The same feeling arises in me when Max goes all still and alert in the woods. As a child I read constantly in Readers Digests about dogs’ instinct for danger and their selfless and heroic acts, well, all I can say is I wouldn’t rely on Max to save me from marauders or bears, neither of which have I come across in West Wood. Fortunately.

(I have met some rather overdone partying campers who couldn’t find their way back the car park and I regularly meet a guy who resembles the chief zombie from I am Legend. He looks frightening but is a gentle soul who walks from before dawn well into the day to deal with some unspecified pain he endures. Bless him).

Max prefers another dog’s food. He ignores his own bowl and lurks meaningfully beside Bill and waits till he pauses and rushes in to devour what’s left. He is like the annoying kid who hangs about, plays no real part in the game, even sabotages it from time to time, just makes up the numbers.

But, and you knew it was coming, didn’t you, there is not an ounce of harm in Max. He doesn’t whine or meither. He is unfailingly cheerful and accepts Niamh (a committed dog botherer) putting him on a lead, walking him up and down the garden and tying him up to a rail, untying him, attaching him to another rail, teaching enforced agility over shaky boxes and sticks, instructions delivered with the sternest of voices. She has no time for dog whispering. Dog barking more like.

(I’ve just had the scariest, hairiest man come to the door with a parcel for me. This man was half bear and wore dark glasses and bad hat. He also stood too close with his little electronic ‘sign here’ thing. And did Max growl or bark at him? Did he heck? And did my senile Billydog who can’t even cock his leg to pee anymore? Yes he did. Pause for applause).

Back to Max’s array of small virtues. We have just been for a run. He is ever alert to the possibility of going out, nipping past me into the porch at every opportunity. He leaps into the back of the Land Rover despite his shortness of leg. It never looks as though the move comes easily for him, as if he might fall  back at the last moment with a frenzy of scrabbling. Sits nicely on the old carpet in the back, not panting in my ear. When we arrive he leaps out and waits for me. He has no idea he could just run off and lark about in the woods on his own, making doggy friends and sending up pheasants. We set off at a plod and run through the woods for about half an hour: it wasn’t fast or athletic. He’s got short legs and I am 54. But he scampered about and pee’ed every chance he could. He watched and followed me and thoroughly enjoyed the exercise, up and down tracks and trails and he didn’t run off (although other dogs tempted him), nor did he judge my running which was like stodgy potato. When we found our way back to the car, he jumped in and lay down, even though he could have kept going for another hour or so.

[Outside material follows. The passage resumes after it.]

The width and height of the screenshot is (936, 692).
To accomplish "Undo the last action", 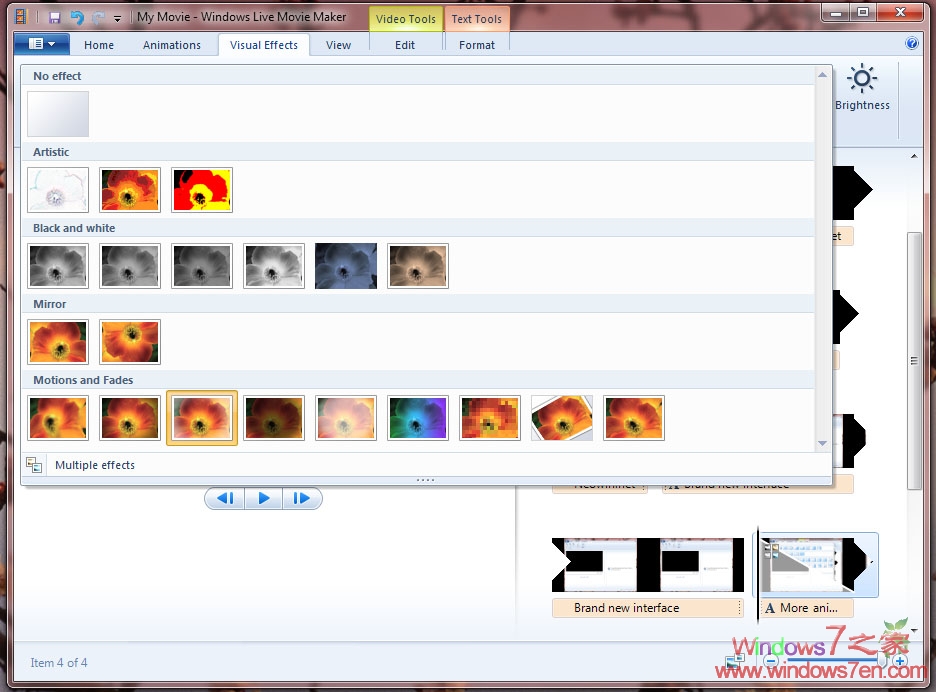I will 76,17.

When you run in a group, or with just one other person, there is often an element of competition. Unspoken mostly but it’s there. Even when I run with John and I have no chance EVER of catching him or keeping up with him (unless he has flu or something), I am aware of making comparisons between his ability and mine. Pointless I know but I am being honest here. But when you run with a dog, he’s just pleased to be there. A dog doesn’t make you reflect on your style or pace or personal best. You just do it. Together.

George Eliot wrote:

We long for an affection altogether ignorant of our faults. Heaven has accorded this to us in the uncritical canine attachment.

Yes please, more of that. Maybe without the dog?